> _Your objective_
Repeat each entry as written and leave the images out of the copy.

╭─ Dataset content

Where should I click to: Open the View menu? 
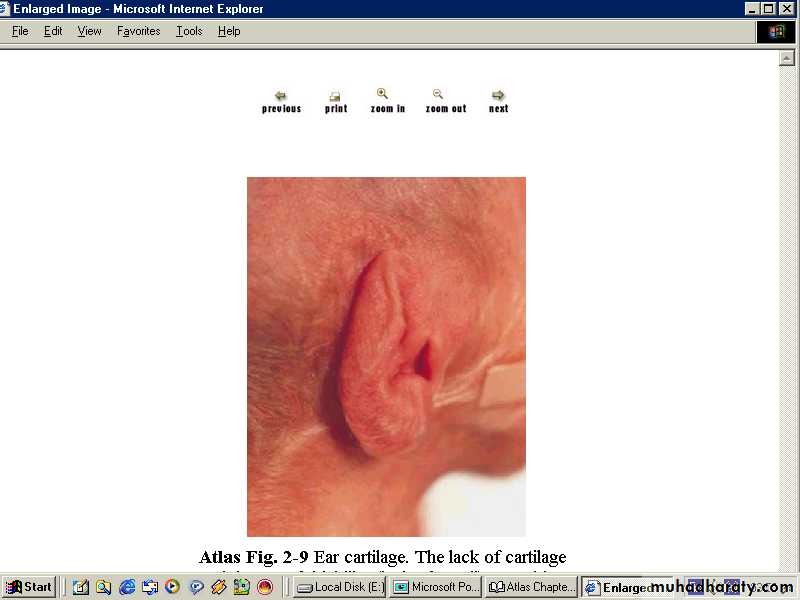[x=90, y=31]
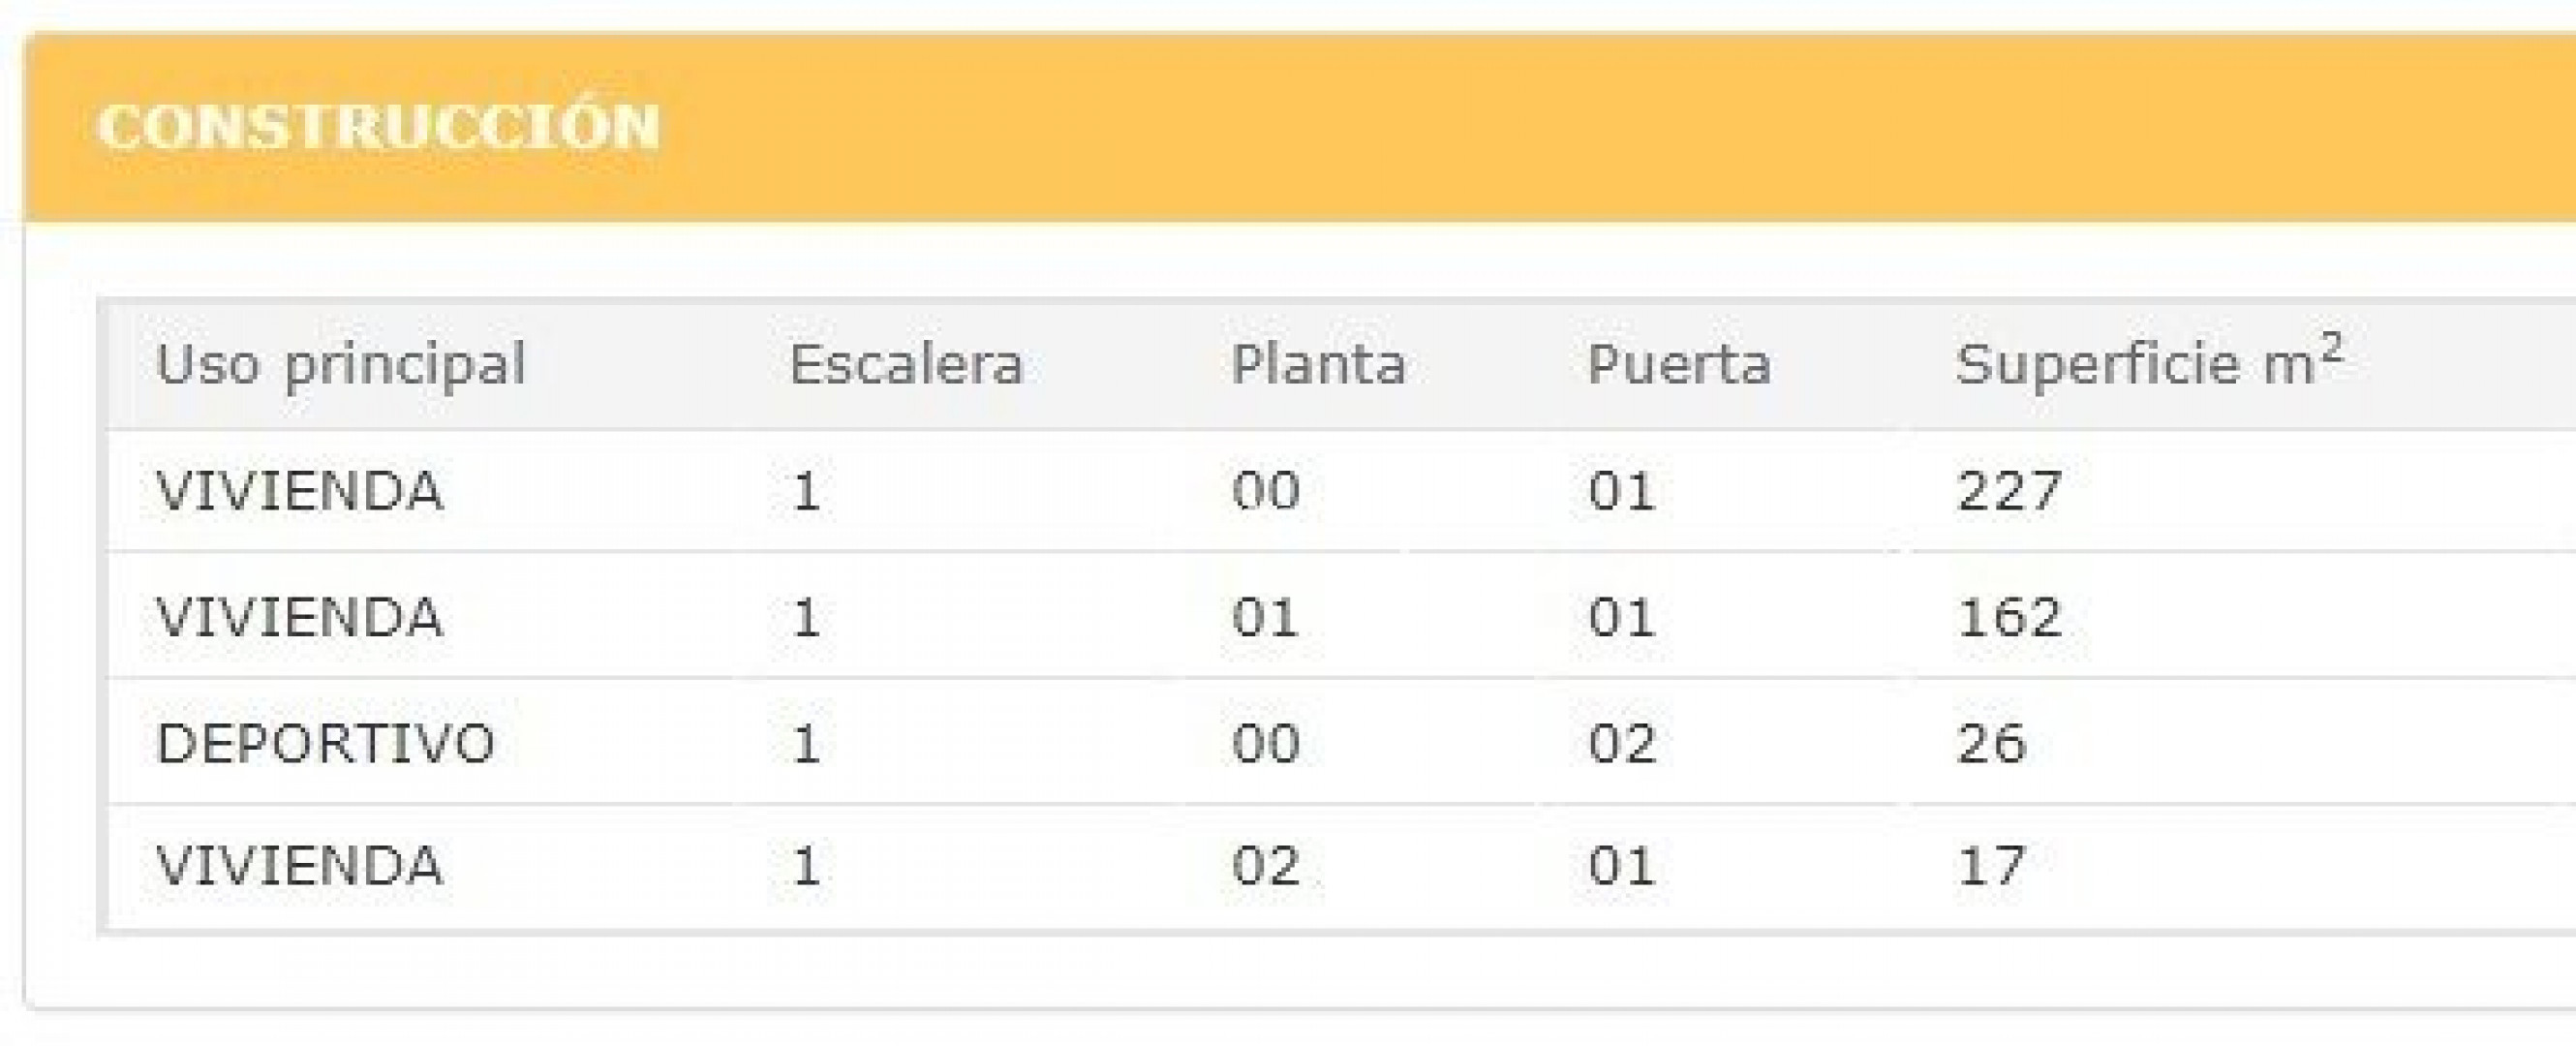Click the CONSTRUCCIÓN panel header
Image resolution: width=2576 pixels, height=1046 pixels.
coord(378,127)
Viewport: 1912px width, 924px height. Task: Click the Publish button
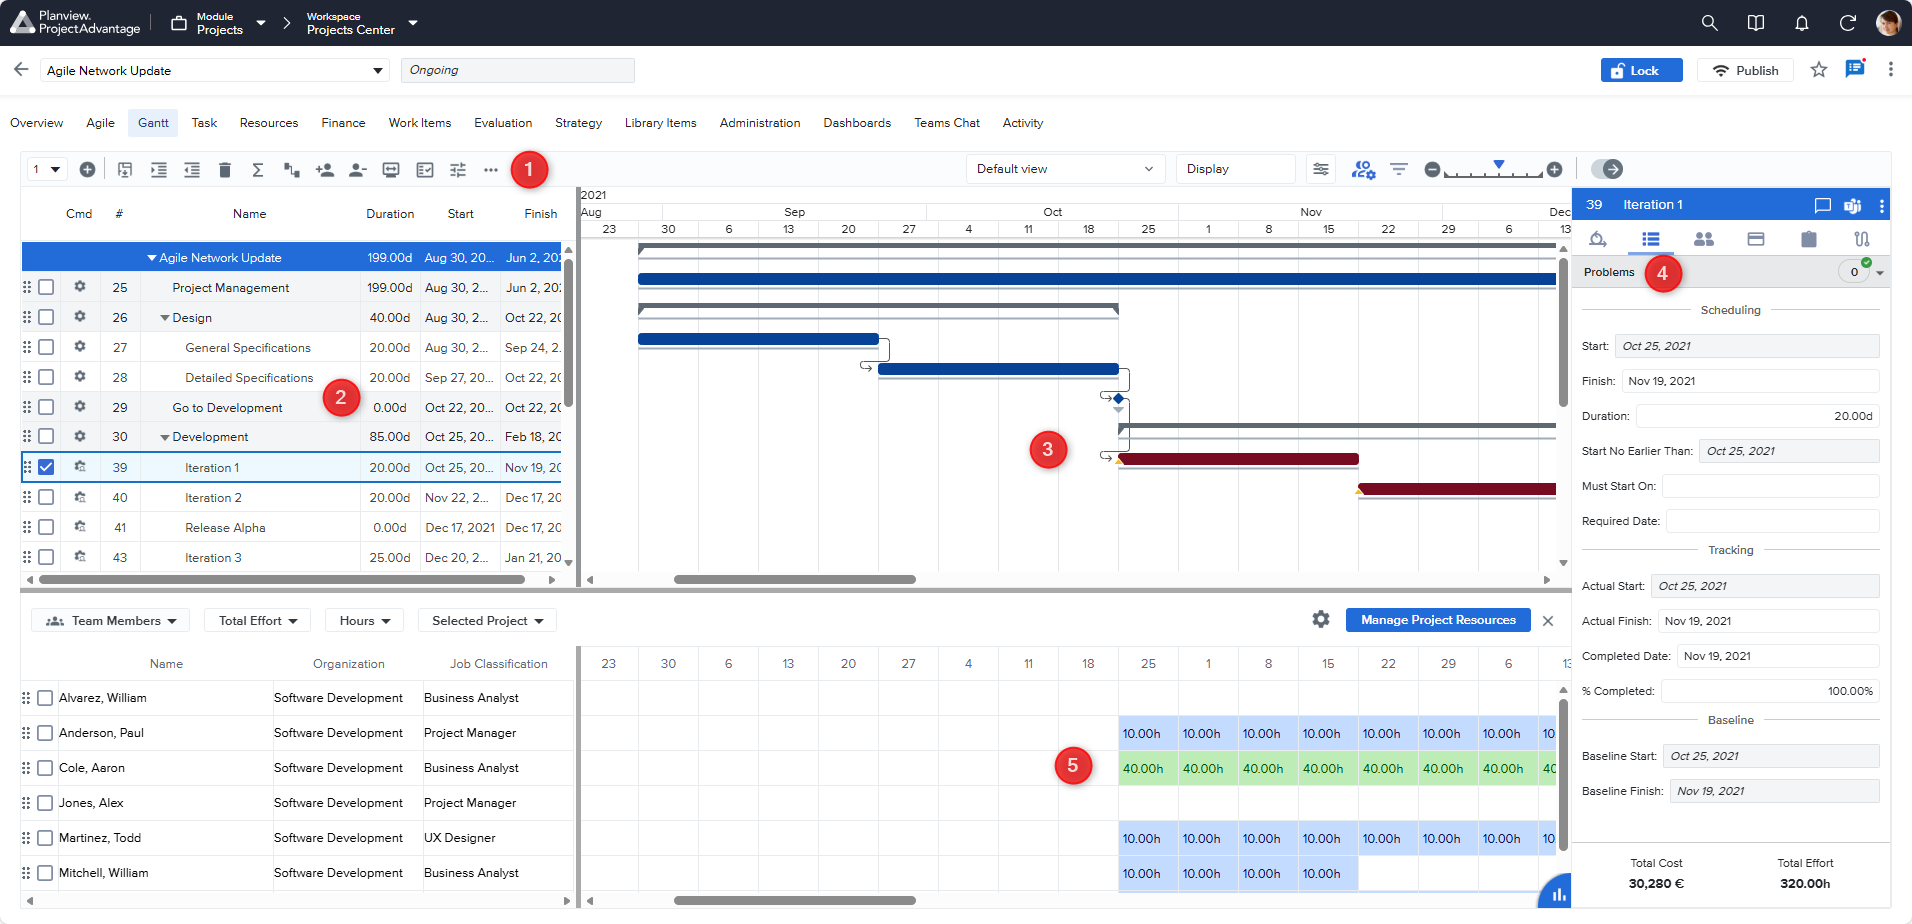pyautogui.click(x=1745, y=70)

╰─

> _Response_
Where should I click to: Open the View menu? 
[x=90, y=31]
Click the CONSTRUCCIÓN panel header
Image resolution: width=2576 pixels, height=1046 pixels.
coord(378,127)
Viewport: 1912px width, 924px height. Task: Click the Publish button
pyautogui.click(x=1745, y=70)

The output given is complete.